How SMB owners are navigating the new requirements for the Corporate Transparency Act – Jonathan Wilson | FinCEN

In this episode of The Roadmap with Ted Jenkins, we dive into a crucial yet often overlooked aspect of business compliance: the Corporate Transparency Act. Joined by Jonathan Wilson, CEO of FinCEN, we unpack the intricacies of the Beneficial Ownership Information (BOI) report, which nearly every business in the United States must file. As the law takes effect in 2024, Wilson clarifies its requirements, the importance of transparency, and the potential penalties for non-compliance. This episode is a must-listen for entrepreneurs and business owners seeking to navigate the evolving regulatory landscape.

Key Takeaways

1. Jonathan Wilson discusses the Corporate Transparency Act, which mandates businesses file a Beneficial Ownership Information (BOI) report. This requirement stems from Congress’s intent to increase transparency in business ownership to combat money laundering, human trafficking, and terrorist financing. The act, passed at the end of 2020 but only taking effect in 2024, is aimed at preventing illicit activities by ensuring that true ownership of companies is disclosed to the government.

2. Wilson breaks down the filing process for LLCs, which must submit basic information about the company and details of its beneficial owners. This includes owners who hold at least 25% of the business or those with substantial control, which broadly comprises roles like CEOs and board members. Each beneficial owner must provide their full legal name, date of birth, residential address, and a unique identifier, such as a driver’s license or passport number. This level of detail underscores the act’s goal of accurately identifying those behind business entities.

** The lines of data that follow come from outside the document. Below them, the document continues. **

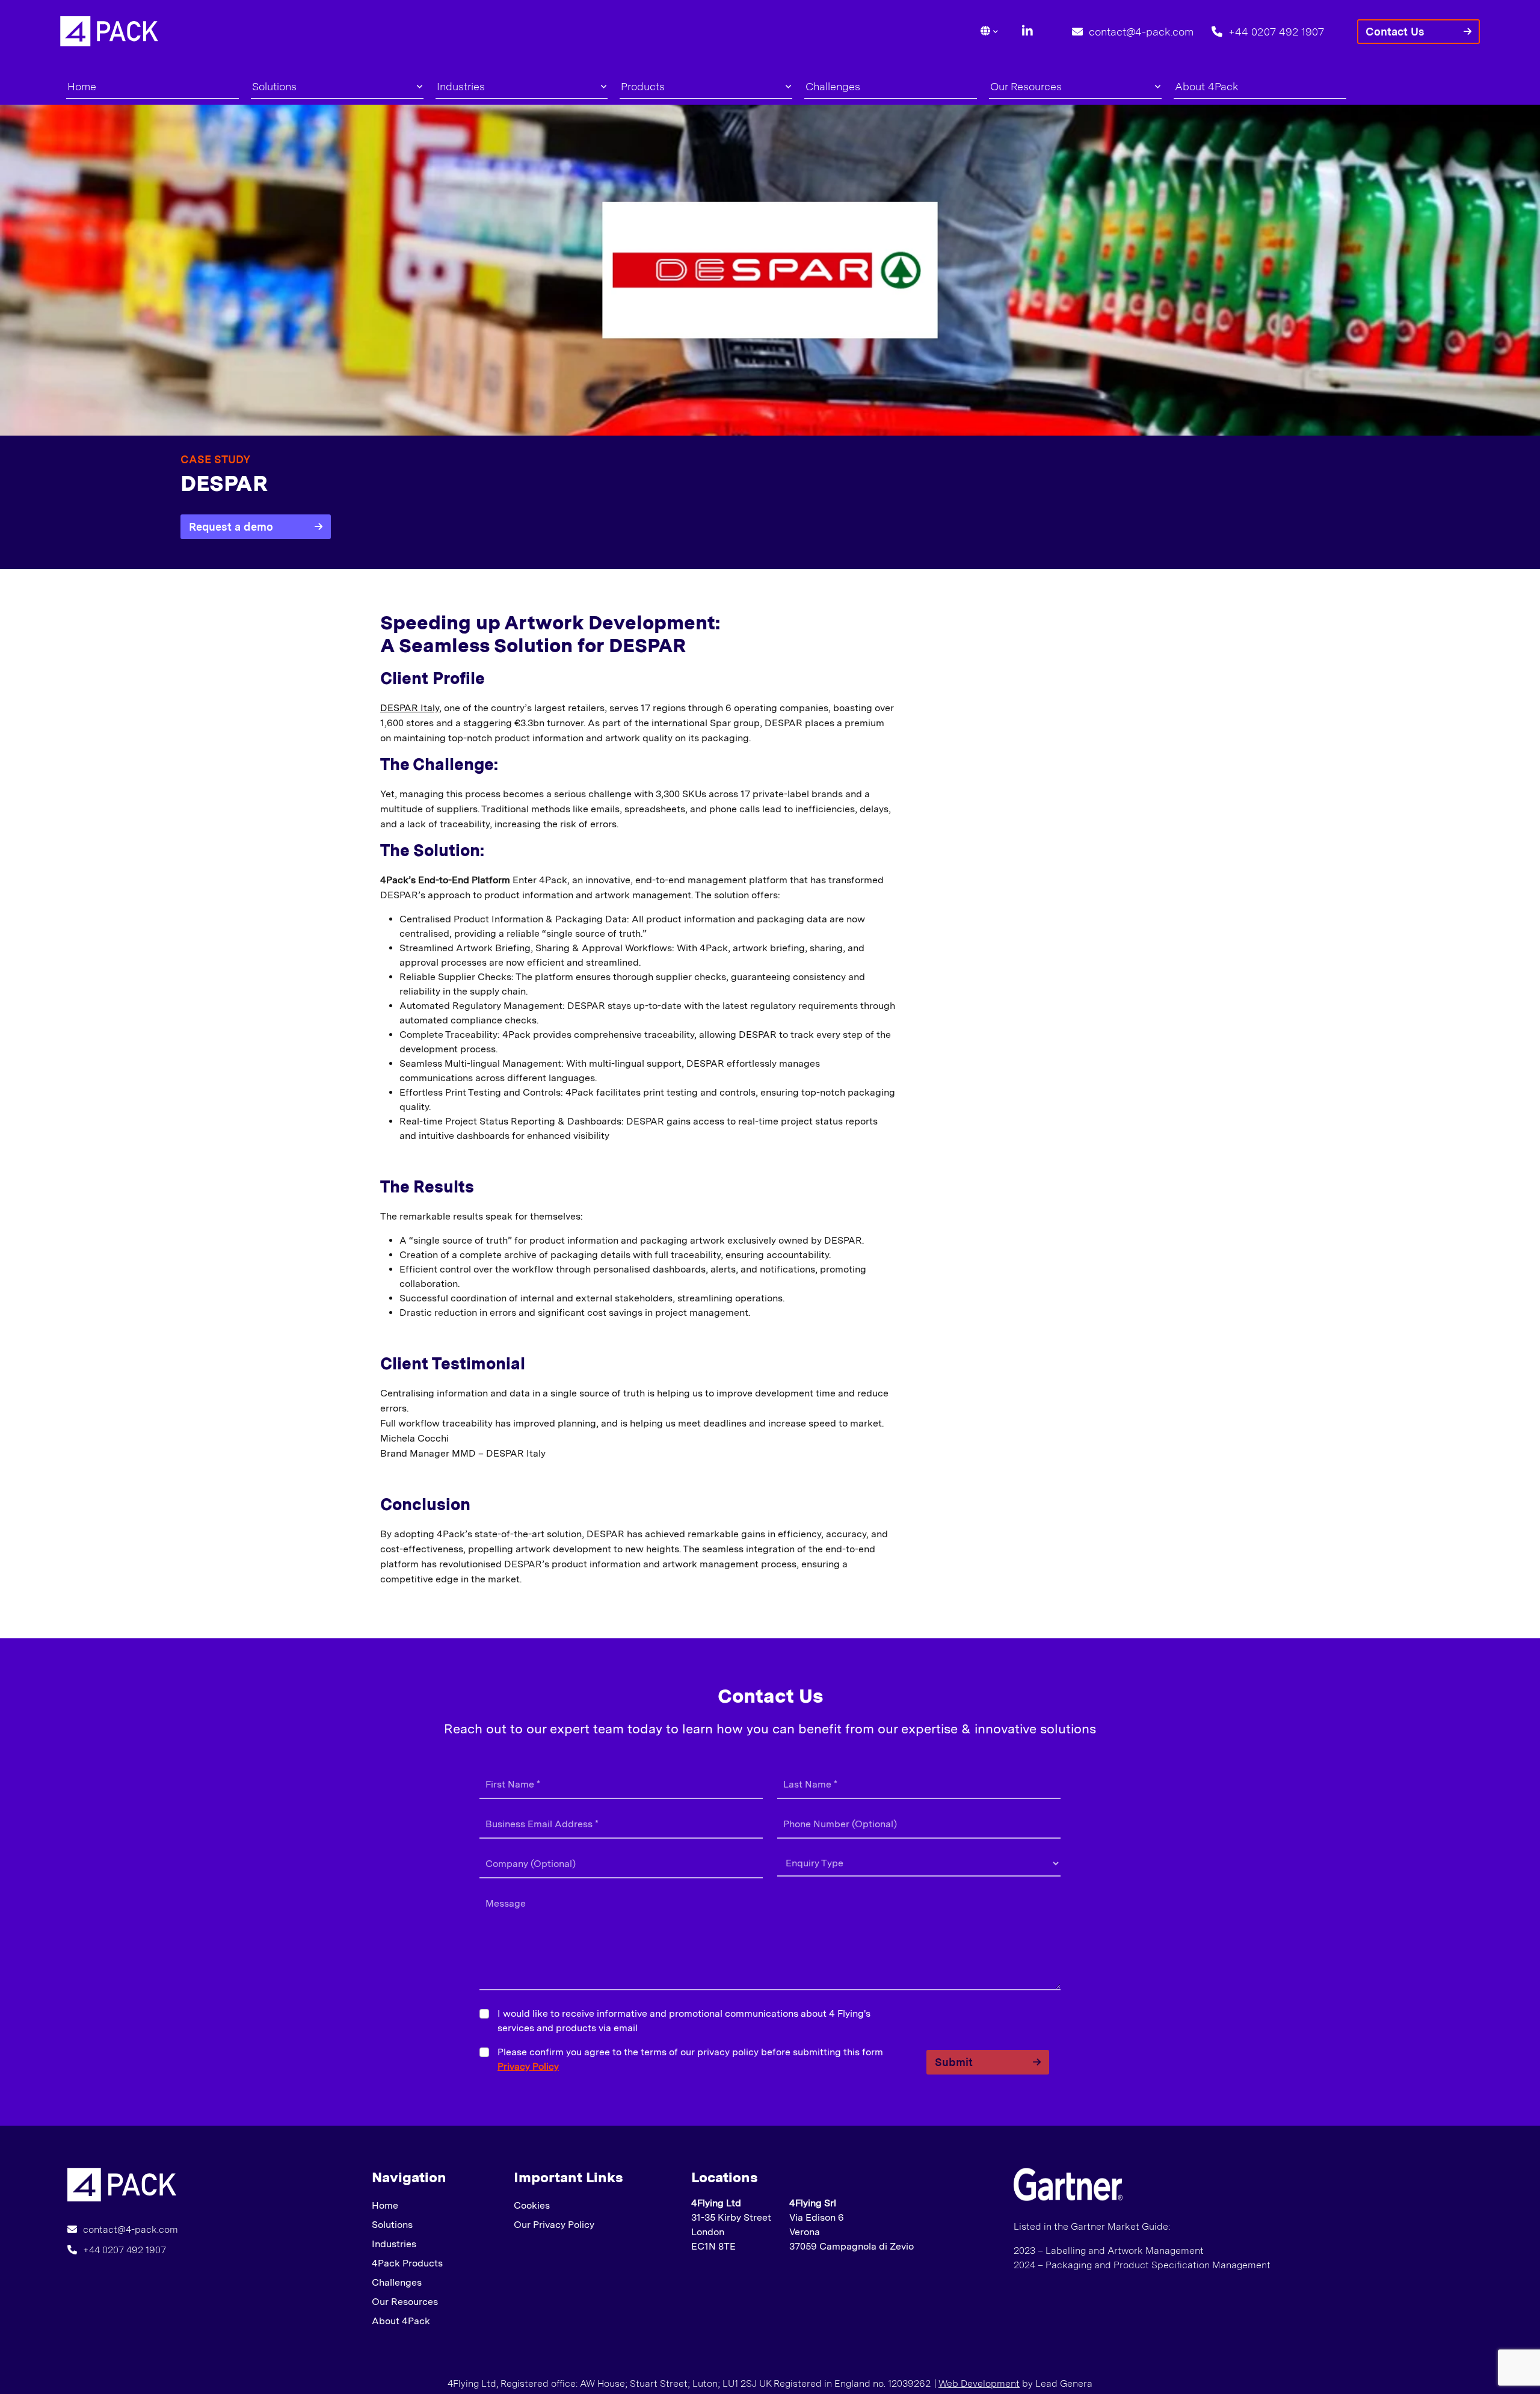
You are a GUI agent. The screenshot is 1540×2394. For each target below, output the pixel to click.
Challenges (832, 86)
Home (81, 86)
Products (643, 86)
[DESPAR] (121, 2183)
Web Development (979, 2383)
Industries (461, 86)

3. The conversation emphasizes the critical need for businesses to comply with the filing deadlines. Companies that existed before 2024 have until the end of the year to file their initial reports, with penalties for non-compliance set at $31 per day, accumulating to a maximum of $10,000. Wilson warns that willful refusal to file can lead to felony charges, highlighting the severe implications of failing to meet these new regulatory requirements. This serves as a wake-up call for business owners who may not be aware of these obligations.

4. While the act applies to a wide range of entities, Wilson notes that 23 types of organizations are exempt from filing, such as federally and state-chartered banks. However, the exemptions can be complex, often requiring a nuanced understanding of what qualifies. Notably, many small businesses may fall under the “large operating company” exemption, but they must meet specific criteria, including generating over $5 million in gross receipts and having a physical presence in the U.S. In contrast, homeowner associations (HOAs), which are often overlooked, must file reports, adding an extra layer of compliance for many community organizations.

5. Nonetheless, Wilson introduces FinCENReport.com as a valuable resource for businesses needing assistance with the filing process. The platform offers a user-friendly interface for creating the necessary reports while keeping sensitive personal information confidential. For a typical filing fee of $199, businesses can access ongoing support for amendments, which is essential for maintaining up-to-date compliance. This approach not only simplifies the reporting process but also addresses concerns about privacy for beneficial owners who may not want to share their personal details with fellow board members or other stakeholders.

"Transparency is key in combating money laundering and ensuring that legitimate businesses aren't inadvertently facilitating illegal activities." – Jonathan Wilson.